PASSAGE PROVIDED:
(begin)

Asian_Games_CricketIn April 2017, the Olympic Council of Asia (OCA) reduced the number of events for the 2018 Asian Games, which got underway in the Indonesian cities of Jakarta and Palembang on August 18th, from the originally-announced 493 to 431 due to cost factors. Among the casualties was cricket, which had appeared in the previous two editions of the Asian Games, but lacked enthusiastic support from the bigwigs, particularly from India, the superpower of the game in the continent.

After the Asian Cricket Council (ACC) successfully lobbied for the inaugural inclusion of T20 cricket at the 2010 Games in Guangzhou, the Board of Control for Cricket in India (BCCI) dampened the news by declining to send teams for both men’s and women’s events, citing international commitments. It did not even arrange for a depleted squad, which spoke volumes of the administrators’ apathy towards cricket being played at the quadrennial sporting extravaganza.

On the other hand, Pakistan, Sri Lanka and Bangladesh all sent second-string sides for the men’s event, while Pakistan and Bangladesh sent their women’s teams. Fast-improving Afghanistan brightened their medal hopes by sending a first-choice squad for the men’s event. The other nations in the men’s event were Hong Kong, Malaysia, Nepal, Maldives and hosts China. This presented a great opportunity for cricket to make an impact on the Chinese audience.

Besides Pakistan and Bangladesh, the remaining teams in the fray for the women’s event were Japan, Thailand, Hong Kong, Malaysia, Nepal and China. All the games were contested at the Guanggong International Cricket Stadium, a venue boasting a capacity of 12,000 and which would go on to host the Women’s Asia Cup in 2012. The Chinese women impressed by entering the semifinals, defeating Malaysia and Thailand on the way - the latter by just one run.

(end)

GIVEN PROBLEM A:
According to the passage on cricket at the Asian Games, how many spectators could the Guanggong International Cricket Stadium hold?
GIVEN PROBLEM B:
Reproduce the rows, everything from the row containing "will pyautogui.click(x=435, y=116)." down to the row containing "coord(1274,465)", both ends included.
The passage on cricket at the Asian Games has nothing to do with the rows that come after it.

LISTED ENTRIES:

(begin)

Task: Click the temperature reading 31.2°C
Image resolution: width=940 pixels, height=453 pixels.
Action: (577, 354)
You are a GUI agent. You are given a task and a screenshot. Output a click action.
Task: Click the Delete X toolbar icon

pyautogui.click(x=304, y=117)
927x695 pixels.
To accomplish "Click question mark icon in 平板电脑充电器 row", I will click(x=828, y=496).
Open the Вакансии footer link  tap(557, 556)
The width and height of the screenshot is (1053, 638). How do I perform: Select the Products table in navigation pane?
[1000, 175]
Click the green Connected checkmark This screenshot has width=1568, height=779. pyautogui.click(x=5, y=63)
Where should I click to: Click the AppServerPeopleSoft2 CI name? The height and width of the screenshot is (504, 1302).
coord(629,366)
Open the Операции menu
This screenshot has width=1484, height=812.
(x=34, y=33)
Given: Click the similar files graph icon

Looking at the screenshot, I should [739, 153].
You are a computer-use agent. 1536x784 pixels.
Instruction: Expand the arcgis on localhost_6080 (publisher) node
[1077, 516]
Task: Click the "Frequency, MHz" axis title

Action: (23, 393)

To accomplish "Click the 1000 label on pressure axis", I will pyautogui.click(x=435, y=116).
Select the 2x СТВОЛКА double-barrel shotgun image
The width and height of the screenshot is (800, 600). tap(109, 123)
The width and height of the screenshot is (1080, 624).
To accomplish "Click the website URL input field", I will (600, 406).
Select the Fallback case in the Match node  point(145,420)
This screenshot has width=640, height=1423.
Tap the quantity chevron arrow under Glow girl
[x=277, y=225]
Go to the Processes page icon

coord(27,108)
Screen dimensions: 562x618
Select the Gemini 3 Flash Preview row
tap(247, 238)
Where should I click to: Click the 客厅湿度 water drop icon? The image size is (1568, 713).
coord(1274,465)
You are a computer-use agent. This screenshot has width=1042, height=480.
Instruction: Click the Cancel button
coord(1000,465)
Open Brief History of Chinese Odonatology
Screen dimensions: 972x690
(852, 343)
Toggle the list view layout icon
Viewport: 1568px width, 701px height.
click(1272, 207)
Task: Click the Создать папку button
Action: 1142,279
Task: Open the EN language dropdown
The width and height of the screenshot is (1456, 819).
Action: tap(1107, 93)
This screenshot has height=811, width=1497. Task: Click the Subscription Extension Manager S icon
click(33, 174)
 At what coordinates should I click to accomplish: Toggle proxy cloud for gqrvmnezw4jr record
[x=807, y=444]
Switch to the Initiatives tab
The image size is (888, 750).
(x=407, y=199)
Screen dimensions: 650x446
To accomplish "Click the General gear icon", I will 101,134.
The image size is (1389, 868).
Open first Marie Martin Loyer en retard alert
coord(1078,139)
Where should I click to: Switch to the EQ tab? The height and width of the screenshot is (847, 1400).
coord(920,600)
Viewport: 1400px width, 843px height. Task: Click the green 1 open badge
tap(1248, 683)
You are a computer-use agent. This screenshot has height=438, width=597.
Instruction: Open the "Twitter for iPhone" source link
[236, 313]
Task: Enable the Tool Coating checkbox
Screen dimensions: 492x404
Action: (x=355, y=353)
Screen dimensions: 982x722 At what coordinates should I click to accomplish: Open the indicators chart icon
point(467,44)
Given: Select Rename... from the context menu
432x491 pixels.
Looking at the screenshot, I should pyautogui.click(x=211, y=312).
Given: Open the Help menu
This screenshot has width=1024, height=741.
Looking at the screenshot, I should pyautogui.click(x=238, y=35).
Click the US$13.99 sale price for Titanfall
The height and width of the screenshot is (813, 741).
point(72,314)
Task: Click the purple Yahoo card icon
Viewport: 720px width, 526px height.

(end)

FINAL RESULT A:
12,000

FINAL RESULT B:
To accomplish "Click the 1000 label on pressure axis", I will pyautogui.click(x=435, y=116).
Select the 2x СТВОЛКА double-barrel shotgun image
The width and height of the screenshot is (800, 600). tap(109, 123)
The width and height of the screenshot is (1080, 624).
To accomplish "Click the website URL input field", I will (600, 406).
Select the Fallback case in the Match node  point(145,420)
This screenshot has width=640, height=1423.
Tap the quantity chevron arrow under Glow girl
[x=277, y=225]
Go to the Processes page icon

coord(27,108)
Screen dimensions: 562x618
Select the Gemini 3 Flash Preview row
tap(247, 238)
Where should I click to: Click the 客厅湿度 water drop icon? The image size is (1568, 713).
coord(1274,465)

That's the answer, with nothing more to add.